When the auction ended, Blakely realized she had failed to meet the minimum sale price and lost the dress. But later that day she got an e-mail from someone offering to sell her the dress at the price she had bid. "I was just ecstatic. I just couldn't believe it. I just wanted to get the dress in my hands. It was a dream come true," Blakely says. Although Blakely had a PayPal account, the person who contacted her claimed his own account had been hacked, so he asked Blakely to wire him the money instead.
Sid says many people are conned on auction sites in the same way as Blakely. "Once you leave the confines of eBay, you're kind of on your own," he says.
Rob Chestnut, who heads up eBay's fraud unit, says that's exactly what users should avoid. "Our security teams are working to keep the site itself safe, so the first thing [scammers] want to do is try to drag you away from the secure environment and get you off where they can communicate directly with you," Rob says.
Get eBay's top five online safety tips.
Although Blakely paid a con artist for a dress she never received, her story does have a happy ending. "Monique Lhuillier heard my story, and because they believe in happy endings at Monique, they sent me the dress," Blakely says.
"It's always an urgent call to action [such as], 'We've lost your information,' or 'We regret to inform you your account needs to be updated and you'll be suspended if you don't act.' That's a sense of urgency, and they always want you to click on a link in the e-mail," Rob says.

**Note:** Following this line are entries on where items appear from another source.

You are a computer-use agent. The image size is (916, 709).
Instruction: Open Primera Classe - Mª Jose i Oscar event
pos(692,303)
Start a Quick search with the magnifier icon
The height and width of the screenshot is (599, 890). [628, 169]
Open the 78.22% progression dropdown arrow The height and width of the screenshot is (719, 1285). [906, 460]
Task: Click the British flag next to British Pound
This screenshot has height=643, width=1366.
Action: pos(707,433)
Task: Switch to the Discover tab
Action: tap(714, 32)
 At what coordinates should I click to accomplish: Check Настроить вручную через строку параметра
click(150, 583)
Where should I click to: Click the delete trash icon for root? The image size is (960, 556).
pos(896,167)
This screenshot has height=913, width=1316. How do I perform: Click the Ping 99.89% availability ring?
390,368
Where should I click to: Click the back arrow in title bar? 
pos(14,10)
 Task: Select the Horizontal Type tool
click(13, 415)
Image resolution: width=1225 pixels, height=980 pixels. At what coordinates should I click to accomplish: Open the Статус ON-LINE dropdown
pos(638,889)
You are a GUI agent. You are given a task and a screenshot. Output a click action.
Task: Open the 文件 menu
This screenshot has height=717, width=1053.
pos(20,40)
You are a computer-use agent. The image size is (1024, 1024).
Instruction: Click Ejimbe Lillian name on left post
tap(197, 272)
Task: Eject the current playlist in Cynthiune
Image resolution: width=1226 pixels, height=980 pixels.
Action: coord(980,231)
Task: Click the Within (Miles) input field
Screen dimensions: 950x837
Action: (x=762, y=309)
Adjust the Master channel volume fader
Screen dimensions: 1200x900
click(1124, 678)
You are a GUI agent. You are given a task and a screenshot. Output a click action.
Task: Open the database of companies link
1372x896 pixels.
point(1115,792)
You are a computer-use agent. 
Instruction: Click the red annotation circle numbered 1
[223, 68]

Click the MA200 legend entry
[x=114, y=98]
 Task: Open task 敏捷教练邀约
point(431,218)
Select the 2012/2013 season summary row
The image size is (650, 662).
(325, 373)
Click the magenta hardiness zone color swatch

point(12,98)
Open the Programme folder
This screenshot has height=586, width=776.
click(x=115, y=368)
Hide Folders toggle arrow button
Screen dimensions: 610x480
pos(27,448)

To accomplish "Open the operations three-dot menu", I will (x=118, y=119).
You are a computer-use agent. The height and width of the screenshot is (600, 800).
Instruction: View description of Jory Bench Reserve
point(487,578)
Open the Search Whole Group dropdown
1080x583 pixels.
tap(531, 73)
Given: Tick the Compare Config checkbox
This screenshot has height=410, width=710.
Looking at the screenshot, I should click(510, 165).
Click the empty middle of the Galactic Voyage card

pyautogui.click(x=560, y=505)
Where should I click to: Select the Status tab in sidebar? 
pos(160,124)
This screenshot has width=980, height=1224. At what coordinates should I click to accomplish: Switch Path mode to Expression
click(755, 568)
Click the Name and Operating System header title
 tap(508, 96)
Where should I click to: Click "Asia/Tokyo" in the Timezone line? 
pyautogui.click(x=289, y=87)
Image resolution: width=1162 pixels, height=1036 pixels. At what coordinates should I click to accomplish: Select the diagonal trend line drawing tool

Rob says that eBay and PayPal will never send you an e-mail asking for a password, personal information or an account update. "Most responsible companies won't do that. You don't communicate securely by e-mail because of these sorts of risks," Rob says. If a company does need to contact you for some reason, Rob says, it will get to you when you sign onto its own website.
"The key to remember in these sorts of situations [is] treat e-mails like strangers," Rob says. "Just as you wouldn't give this kind of information to a stranger who knocked on your door, look at an e-mail like this." He says if you do get a suspicious e-mail, do not click on any links and delete the message.
- Be suspicious of any e-mail that comes from a company but has a Yahoo or a Hotmail address, instead of the company's address.
- Be suspicious of correspondence asking you for money.
- If you take a check to the bank, make sure you wait until the bank hears that the funds have been collected. Do not just let them tell you the check has cleared.
"I know we're going to get a letter from somebody saying that Nigeria has a lot of wonderful people. You don't have to send the letter," Oprah says. "We already know that. We're just talking about this particular scam that's going on. We're not talking about the entire country and everybody in the country."